Al-Qur’an menciptakan bentuk gagasan, ide baru bagi manusia dari eksistensi, kehidupan, nilai-nilai, dan berbagai peraturan. Kemudian muncul sekelompok orang yang menyesatkan dan menipu musuh-musuh manusia. Mereka memposisikan al-mahaj al-ilahiy pada sebuah timbangan dan memposisikan pembaharuan pada dunia materi di timbangan yang lain seraya menyeru “pilihlah” oleh kalian diantara keduanya. Baik itu al-manhaj al-ilahiy dalam kehidupan dan mengosongkan diri dari segala sesuatu baru yang berasal dari tangan manusia pada dunia materi ataupun memperoleh sesuatu melalui buah pengetahuan yang bersifat manusiawi dan mengosongkan diri dari manhaj al-ilahiy.
Sungguh semua itu adalah tipuan yang menyesatkan. Konteks permasalahannya tidaklah demikian. Al-Manhaj al-Ilahiy bukanlah counter dari pembaharuan, melainkan yang memunculkan pembaharuan itu sendiri dan mengarahkannya menjadi bentuk yang sesuai. Hal itu bertujuan agar manusia mewujudkan tugas kekhalifahan di muka bumi.
Selain mereka, terdapat kelompok lain yang menjadikan perundang-undangan alam terpisah dengan nilai-nilai keimanan. Mereka beranggapan bahwa perundang-undangan alam berjalan pada porosnya tanpa memberikan dampak terhadap nilai-nilai keimanan, baik manusia beriman atau tidak, mengikuti al-manhaj al-ilahiy atau tidak, ataupun melaksanakan hukum dengan hukum Allah atau tidak.
Pada akhirnya, Sayyid berkesimpulan bahwa semua yang terkandung dalam perundang-undangan alam maupun nilai-nilai keimanan merupakan aspek aspek penting dari sunnatullah yang mencakup konsep eksistensi yang telah dijelaskan sebelumnya. Sama halnya dengan manusia yang merupakan kekuatan dari beberapa kekuatan eksistensi, perbuatan, keinginan, iman, perdamaian, ibadah, ketekunanannya merupakan pelbagai kekuatan yang memiliki dampak yang positif terhadap konsep eksistensi serta saling terhubung dengan sunnatullah yang mencakup eksistensi ini.

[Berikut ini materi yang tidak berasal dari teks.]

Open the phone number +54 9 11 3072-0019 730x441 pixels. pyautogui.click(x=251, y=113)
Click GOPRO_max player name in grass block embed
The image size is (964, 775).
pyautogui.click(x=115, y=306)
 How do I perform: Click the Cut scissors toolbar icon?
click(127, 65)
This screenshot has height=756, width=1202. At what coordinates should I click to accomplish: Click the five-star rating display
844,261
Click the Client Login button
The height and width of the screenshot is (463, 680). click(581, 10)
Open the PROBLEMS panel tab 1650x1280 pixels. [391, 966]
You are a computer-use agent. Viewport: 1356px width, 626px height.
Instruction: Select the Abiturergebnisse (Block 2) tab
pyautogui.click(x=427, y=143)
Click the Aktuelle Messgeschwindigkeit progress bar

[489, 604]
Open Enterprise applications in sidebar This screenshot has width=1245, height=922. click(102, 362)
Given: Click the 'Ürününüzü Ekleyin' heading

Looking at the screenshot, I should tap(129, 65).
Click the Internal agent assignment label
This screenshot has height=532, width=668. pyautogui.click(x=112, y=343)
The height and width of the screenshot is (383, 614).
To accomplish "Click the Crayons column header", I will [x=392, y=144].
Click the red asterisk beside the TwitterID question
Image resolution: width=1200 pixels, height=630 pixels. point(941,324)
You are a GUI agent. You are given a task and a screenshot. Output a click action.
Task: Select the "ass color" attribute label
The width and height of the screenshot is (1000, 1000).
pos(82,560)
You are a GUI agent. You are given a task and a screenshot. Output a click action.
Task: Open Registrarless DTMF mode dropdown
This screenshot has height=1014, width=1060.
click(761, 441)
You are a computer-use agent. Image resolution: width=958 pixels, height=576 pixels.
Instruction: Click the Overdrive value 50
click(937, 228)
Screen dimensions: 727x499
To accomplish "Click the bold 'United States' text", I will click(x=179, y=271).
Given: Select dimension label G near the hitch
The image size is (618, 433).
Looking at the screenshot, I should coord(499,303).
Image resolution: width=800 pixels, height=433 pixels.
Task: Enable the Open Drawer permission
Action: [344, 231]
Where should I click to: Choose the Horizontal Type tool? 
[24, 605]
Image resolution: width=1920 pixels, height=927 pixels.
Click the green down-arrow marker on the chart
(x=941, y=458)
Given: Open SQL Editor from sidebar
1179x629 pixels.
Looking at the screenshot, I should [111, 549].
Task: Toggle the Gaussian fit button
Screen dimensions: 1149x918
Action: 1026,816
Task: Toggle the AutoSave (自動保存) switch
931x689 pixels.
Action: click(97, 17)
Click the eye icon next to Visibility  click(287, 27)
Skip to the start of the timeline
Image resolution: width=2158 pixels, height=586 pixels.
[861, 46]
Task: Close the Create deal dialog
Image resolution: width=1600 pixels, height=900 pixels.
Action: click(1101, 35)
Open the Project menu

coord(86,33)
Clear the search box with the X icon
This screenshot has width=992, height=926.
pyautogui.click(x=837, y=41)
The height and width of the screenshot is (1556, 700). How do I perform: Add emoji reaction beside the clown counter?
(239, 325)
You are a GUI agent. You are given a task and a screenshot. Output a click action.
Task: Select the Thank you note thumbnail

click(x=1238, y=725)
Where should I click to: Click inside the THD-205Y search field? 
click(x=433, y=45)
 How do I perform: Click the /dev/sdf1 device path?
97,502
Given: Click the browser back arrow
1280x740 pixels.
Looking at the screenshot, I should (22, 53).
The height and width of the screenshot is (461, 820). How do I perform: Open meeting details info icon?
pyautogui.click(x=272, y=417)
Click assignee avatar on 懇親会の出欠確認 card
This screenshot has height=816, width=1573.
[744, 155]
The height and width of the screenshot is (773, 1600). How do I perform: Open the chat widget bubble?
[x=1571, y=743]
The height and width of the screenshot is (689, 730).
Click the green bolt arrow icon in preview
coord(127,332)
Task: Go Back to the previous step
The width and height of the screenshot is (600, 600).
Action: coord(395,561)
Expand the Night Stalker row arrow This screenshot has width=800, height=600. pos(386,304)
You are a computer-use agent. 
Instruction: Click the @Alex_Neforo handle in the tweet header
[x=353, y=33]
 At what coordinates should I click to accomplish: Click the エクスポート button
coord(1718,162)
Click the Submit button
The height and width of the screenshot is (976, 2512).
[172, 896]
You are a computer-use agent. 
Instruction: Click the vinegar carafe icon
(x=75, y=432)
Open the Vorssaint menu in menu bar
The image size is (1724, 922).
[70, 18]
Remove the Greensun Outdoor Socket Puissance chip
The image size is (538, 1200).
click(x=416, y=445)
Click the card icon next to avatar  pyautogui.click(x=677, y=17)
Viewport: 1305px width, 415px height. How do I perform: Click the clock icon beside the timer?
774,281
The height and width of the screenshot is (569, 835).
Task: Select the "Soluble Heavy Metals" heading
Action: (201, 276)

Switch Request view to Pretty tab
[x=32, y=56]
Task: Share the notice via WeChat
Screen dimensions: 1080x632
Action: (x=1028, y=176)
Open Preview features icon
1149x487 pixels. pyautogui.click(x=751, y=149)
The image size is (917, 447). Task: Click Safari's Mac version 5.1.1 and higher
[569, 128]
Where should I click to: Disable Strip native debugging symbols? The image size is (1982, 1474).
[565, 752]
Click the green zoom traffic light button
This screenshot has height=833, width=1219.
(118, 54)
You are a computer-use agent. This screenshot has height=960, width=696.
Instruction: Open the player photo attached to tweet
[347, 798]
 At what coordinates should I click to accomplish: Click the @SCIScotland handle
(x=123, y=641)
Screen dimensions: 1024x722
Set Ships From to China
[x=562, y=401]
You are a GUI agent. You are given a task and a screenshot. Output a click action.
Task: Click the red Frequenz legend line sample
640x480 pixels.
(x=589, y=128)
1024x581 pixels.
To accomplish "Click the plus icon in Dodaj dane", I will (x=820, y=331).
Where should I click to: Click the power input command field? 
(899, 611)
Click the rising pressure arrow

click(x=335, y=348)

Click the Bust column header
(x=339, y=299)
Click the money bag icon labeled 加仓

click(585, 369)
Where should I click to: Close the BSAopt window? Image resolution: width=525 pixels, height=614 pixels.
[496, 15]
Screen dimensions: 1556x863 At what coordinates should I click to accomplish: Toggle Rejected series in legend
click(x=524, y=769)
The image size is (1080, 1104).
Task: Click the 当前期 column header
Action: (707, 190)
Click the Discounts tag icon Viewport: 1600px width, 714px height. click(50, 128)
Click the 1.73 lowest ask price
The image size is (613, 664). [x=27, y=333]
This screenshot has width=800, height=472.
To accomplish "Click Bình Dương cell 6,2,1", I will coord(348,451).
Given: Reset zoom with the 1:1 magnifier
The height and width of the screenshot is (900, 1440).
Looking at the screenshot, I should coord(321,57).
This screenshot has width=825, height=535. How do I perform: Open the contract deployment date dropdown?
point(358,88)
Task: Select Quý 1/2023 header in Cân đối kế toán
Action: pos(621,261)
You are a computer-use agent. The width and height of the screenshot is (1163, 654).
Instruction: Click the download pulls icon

Kesimpulan yang dapat ditarik melalui kata pengantar dari kitab Sayyid Quthb adalah bahwasannya secara garis besar, melalui Tafsir fi Zhilal Al-Qur’an Sayyid hendak mewujudkan cita-citanya, yakni segala lini kehidupan yang selalu berada dibawah naungan bayang-bayang Al-Qur’an sebagai pusat yang mengatur segala aspek kehidupan manusia yang tentunya hanya bisa dicapai melalui al-mahjaj al-ilahiy dan dengan tanpa mengesampingkan nilai-nilai ibda’, yakni pembaharuan agar tidak selalu terkungkung dalam bayang-bayang an-naql.